Devening Projects is very excited to present The Lonesome Dervish, TL Solien’s first solo exhibition at the gallery. The show opens with a reception for the artist on Sunday, January 16 and continues until February 19, 2022.
What one recognizes first in the paintings featured in this show is exuberance, delirious color and forceful imagery. The urgency formed in this work drives it momentously forward. Thrilling and dangerous, these are paintings made during a calamitous time. What may be impossible to ignore is how perfectly the work reflects the state of our current political and social climate. Fractured, noisy, at times absurdist and often populated by buffoons and fools, we’re looking at one artist’s unfiltered view of his world. Faceted swaths of canvas set an unsettled stage occasionally populated by some foolishly attired and behatted bozo. The rupturing of the field sets the stage for the most important new elements of TL’s recent work.
TL Solien is a master juggler. The work he’s made professionally for more than 50 years continues to suggest a strange hybrid of pathos and comedy. The narratives he weaves tell stories of actors moving through some desperate and dystopian world. But maybe these are self-portraits and he’s the protagonist. In either case, we seen clowns, politicians and feeble performers dressed up and presented for our entertainment and pity.
Shifts have occurred and interesting things have happened recently in his paintings and works on paper. Alarmed and disgusted by the 2016 election tampering and the resulting Senate hearings on Russian involvement, his paintings emptied out and used almost pure abstraction to define a new visual language. Once the figures left, what remained could be seen as the divisive and combative—and uncooperative—force of two entities. Here is where the fragmentation of TL’s paintings come to the fore. The project began as a series of small “Senate” paintings that attempted to channel the frustration of the deflection and hypocrisy of the hearings. The white lines in these paintings appear rigid and constricting; the color behind pulses and pushes forward. There seems to be little attempt at harmony or concession. These paintings are the genesis of The Lonesome Dervish.

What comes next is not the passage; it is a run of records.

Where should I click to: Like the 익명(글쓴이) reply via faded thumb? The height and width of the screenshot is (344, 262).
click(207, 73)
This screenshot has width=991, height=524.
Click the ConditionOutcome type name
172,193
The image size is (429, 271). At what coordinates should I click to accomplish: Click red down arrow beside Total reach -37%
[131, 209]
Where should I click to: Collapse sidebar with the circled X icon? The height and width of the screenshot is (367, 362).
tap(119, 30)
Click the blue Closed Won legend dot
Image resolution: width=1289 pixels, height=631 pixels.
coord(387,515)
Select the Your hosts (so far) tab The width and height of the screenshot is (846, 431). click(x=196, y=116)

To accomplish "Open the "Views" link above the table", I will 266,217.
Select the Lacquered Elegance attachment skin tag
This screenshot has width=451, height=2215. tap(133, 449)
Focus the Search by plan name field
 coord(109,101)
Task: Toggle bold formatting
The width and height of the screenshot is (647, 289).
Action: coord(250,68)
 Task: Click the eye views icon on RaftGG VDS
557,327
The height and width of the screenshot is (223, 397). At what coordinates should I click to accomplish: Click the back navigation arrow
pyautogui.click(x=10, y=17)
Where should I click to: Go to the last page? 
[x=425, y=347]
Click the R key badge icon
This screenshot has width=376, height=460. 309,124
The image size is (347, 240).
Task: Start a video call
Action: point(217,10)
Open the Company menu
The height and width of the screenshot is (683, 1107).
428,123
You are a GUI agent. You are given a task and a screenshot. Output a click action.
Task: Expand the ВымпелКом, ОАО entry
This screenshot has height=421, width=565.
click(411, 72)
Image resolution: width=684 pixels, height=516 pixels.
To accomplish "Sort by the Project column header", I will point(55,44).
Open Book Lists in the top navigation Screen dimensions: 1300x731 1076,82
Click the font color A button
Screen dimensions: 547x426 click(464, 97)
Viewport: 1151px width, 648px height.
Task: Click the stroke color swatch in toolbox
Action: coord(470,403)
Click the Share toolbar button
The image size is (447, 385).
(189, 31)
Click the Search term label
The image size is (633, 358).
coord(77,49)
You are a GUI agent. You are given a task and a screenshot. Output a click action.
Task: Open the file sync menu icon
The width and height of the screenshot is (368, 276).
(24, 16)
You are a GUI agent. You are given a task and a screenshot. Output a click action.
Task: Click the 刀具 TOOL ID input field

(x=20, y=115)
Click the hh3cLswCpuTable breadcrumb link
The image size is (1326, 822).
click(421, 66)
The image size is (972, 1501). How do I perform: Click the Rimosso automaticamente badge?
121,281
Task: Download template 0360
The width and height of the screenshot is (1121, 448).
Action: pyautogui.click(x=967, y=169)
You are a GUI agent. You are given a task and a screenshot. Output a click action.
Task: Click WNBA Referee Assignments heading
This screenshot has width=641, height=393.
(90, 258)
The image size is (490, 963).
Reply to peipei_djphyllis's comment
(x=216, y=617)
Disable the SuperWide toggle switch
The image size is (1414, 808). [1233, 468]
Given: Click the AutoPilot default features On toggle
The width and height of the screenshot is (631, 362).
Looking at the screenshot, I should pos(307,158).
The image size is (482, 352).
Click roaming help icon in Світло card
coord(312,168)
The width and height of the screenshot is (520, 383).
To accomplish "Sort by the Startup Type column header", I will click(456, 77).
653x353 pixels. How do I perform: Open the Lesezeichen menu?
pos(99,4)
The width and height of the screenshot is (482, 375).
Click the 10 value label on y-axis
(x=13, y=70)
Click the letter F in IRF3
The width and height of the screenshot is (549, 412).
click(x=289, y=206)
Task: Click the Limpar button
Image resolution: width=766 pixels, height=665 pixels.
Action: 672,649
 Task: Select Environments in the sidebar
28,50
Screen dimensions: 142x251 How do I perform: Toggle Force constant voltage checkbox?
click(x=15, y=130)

For this show, TL shares an evolution of his thinking process and the experience of living in a world that sometimes values entertainment over truth. He’s also sharing the power of his medium to illustrate and process these complex and troubling issues. These paintings celebrate all that painting can offer—light, color, gesture, space and story—while nakedly revealing a world that is upside down and sometimes feels close to collapse.
TL most recently had a mid-career survey at The Nemeth Art Center in Minnesota and has had solo exhibitions at institutions including The Madison Museum of Contemporary Art in Wisconsin, Bowling Green State University’s Museum of Art in Ohio, The Des Moines Art Center in Iowa and The Modern Art Museum of Fort Worth in Texas. His works have been shown in group exhibitions at the National Gallery of Art in Washington, DC, and the Whitney Museum of American Art in New York, among many other galleries and museums.